“La literatura está llena de cosas inútiles absolutamente necesarias.” Rosa Montero
Se dice que el aficionado a la literatura vive muchas vidas, además de la propia; y que es la compañía perfecta en momentos de angustia o sufrimiento, cuando no sabemos con exactitud dónde nos duele. Las letras son esa prolongación de la memoria de la humanidad, todo aquello que se ha sentido o soñado, donde podemos hallar todo un universo de fantasía o las epopeyas de civilizaciones ya extintas.
Pero la escritura de lo literario también puede ser un modo de procesar el duelo, o una forma de resignificar el dolor. Así lo hicieron Héctor Abad Faciolince en El olvido que seremos, un relato conmovedor sobre la vida y muerte de su padre; y la poeta y escritora Piedad Bonnett con Lo que no tiene nombre.
Esta última es una novela testimonial, publicada hace más de once años, donde nos cuenta el evento más traumático de su vida, el suicidio de su hijo Daniel. La novela está dividida en cuatro partes: Lo irreparable, Un precario equilibrio, La cuarta pared y El final.

- **REQUISITO**
Determine si cada enunciado coincide con el texto sobre la literatura y el duelo, respondiendo sí o no y citando textualmente las palabras que lo deciden: (a) El olvido que seremos trata de la vida y la muerte del padre de su autor. (b) Lo que no tiene nombre se divide en tres partes. (c) Lo que no tiene nombre se publicó hace menos de cinco años.

- **LÍNEAS DE DATOS**
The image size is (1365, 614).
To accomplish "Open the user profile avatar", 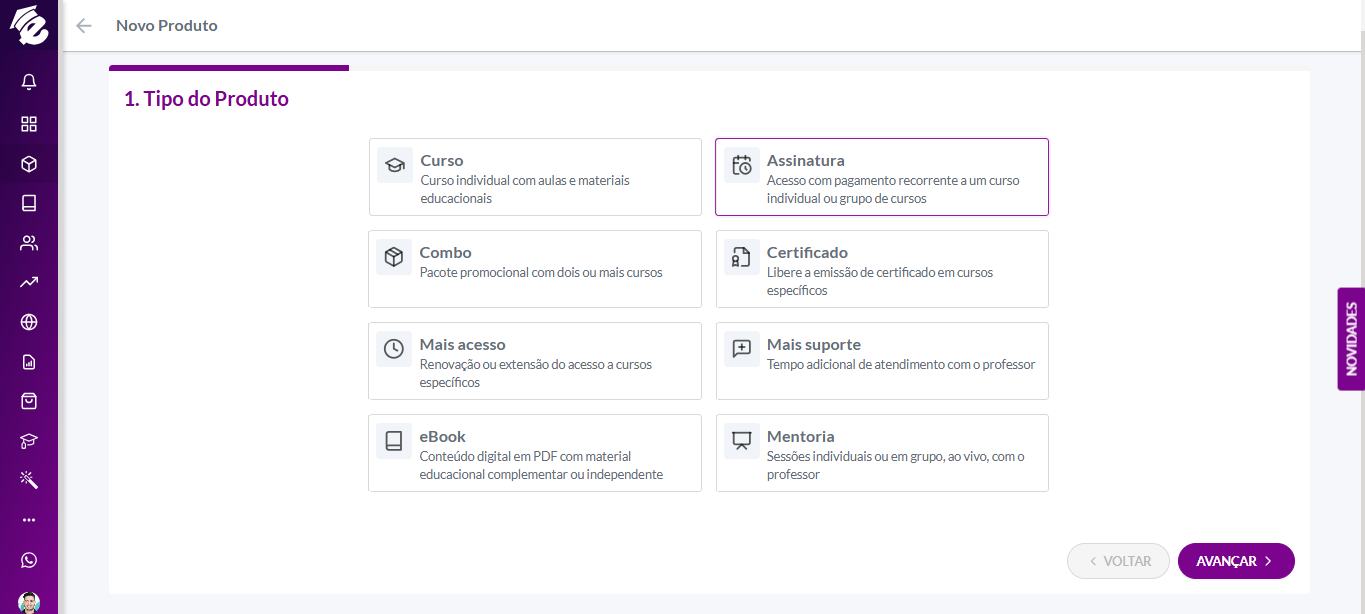I will (x=29, y=603).
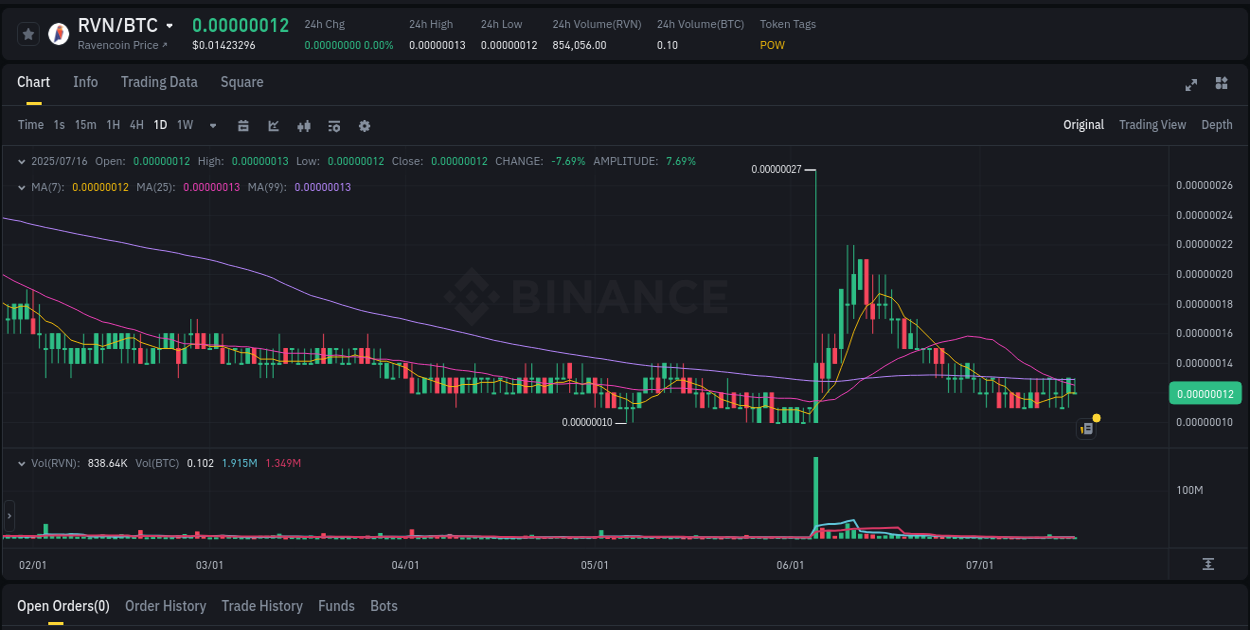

- **RESPUESTA**
(a) Sí: "un relato conmovedor sobre la vida y muerte de su padre".
(b) No: "La novela está dividida en cuatro partes".
(c) No: "publicada hace más de once años".